Cidades

24 de julho de 2020 19:43

MST denuncia ameaça de ex-vereador a famílias acampadas em Atalaia

Famílias acampadas na área cobram das autoridades competentes que apurem denúncia

↑ Imagem ilustrativa

Com o histórico de 17 anos no município de Atalaia, na região metropolitana de Maceió, o Movimento dos Trabalhadores Rurais Sem Terra (MST) afirma que o Acampamento São José foi alvo de um ataque que ameaça a vida das famílias que vivem na área. De acordo com a nota divulgada pelo MST, as ameaças partem do ex-vereador da cidade, Luiz Carlos, popularmente conhecido como Cal.

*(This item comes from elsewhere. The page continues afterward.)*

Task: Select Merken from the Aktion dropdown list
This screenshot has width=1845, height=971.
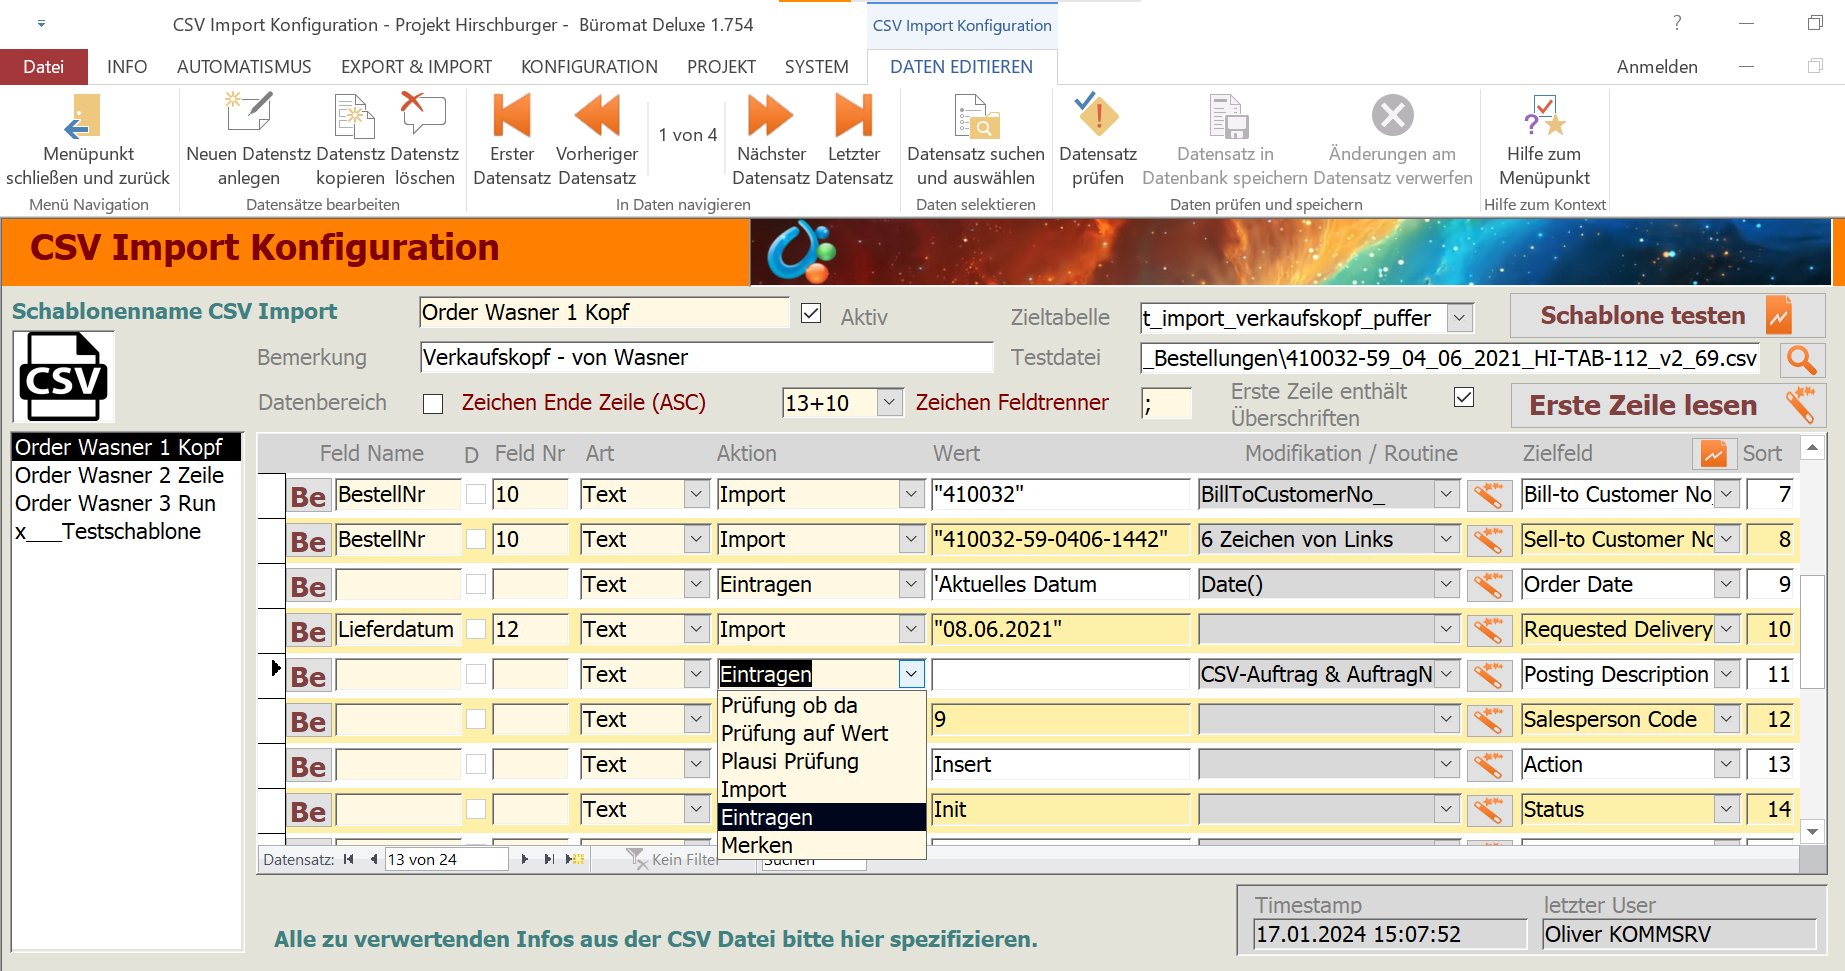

“O ex-vereador do município tenta viabilizar o fim do acampamento ofertando bens e benefícios para a retirada das famílias da fazenda que reivindicamos há 17 anos”, destaca trecho da nota. O Movimento denuncia ainda a existência de um suposto mapeamento de lideranças da região que podem garantir o fim do Acampamento São José.

De acordo com a nota do MST, o ex-vereador do município tenta viabilizar o fim do acampamento, ofertando bens e benefícios para a retirada das famílias da fazenda que o Movimento reivindica há 17 anos e, ainda, tem o mapeamento de nomes de lideranças que “poderiam garantir a saída das famílias” da área, chegando a noticiar que “está tudo certo para a retirada das famílias do acampamento e que tudo já estaria acordado com lideranças”.

“Denunciamos que esta também é uma forma de estimular a violência e o conflito, além de colocar a nossa militância com a cabeça na mira da pistolagem a mando de quem não quer ver a paz no campo em Atalaia..Reafirmamos que essa prática busca também menosprezar a imagem da nossa organização, tentando transformar a luta de 23 anos nas terras atalaienses em um balcão de negócio, da mesma forma como alguns agentes públicos fazem com o que é do povo”, afirma o MST.

Na nota, o MST diz que repudia o ato, que “em nada ajuda na resolução do conflito do Acampamento São José, de maneira a garantir o assentamento das famílias que ali produzem”.

Também na nota, o MST cobra ao Governo de Alagoas (e demais autoridades competentes) a busca por soluções que “garanta o direito constitucional da dignidade humana, através da garantia da terra para quem nela vive e trabalha e evite novos despejos e assassinatos”.

Segundo o MST, as famílias acampadas na área cobram que as autoridades apurem a denúncia e que tomem as medidas necessárias para evitar novos conflitos na região.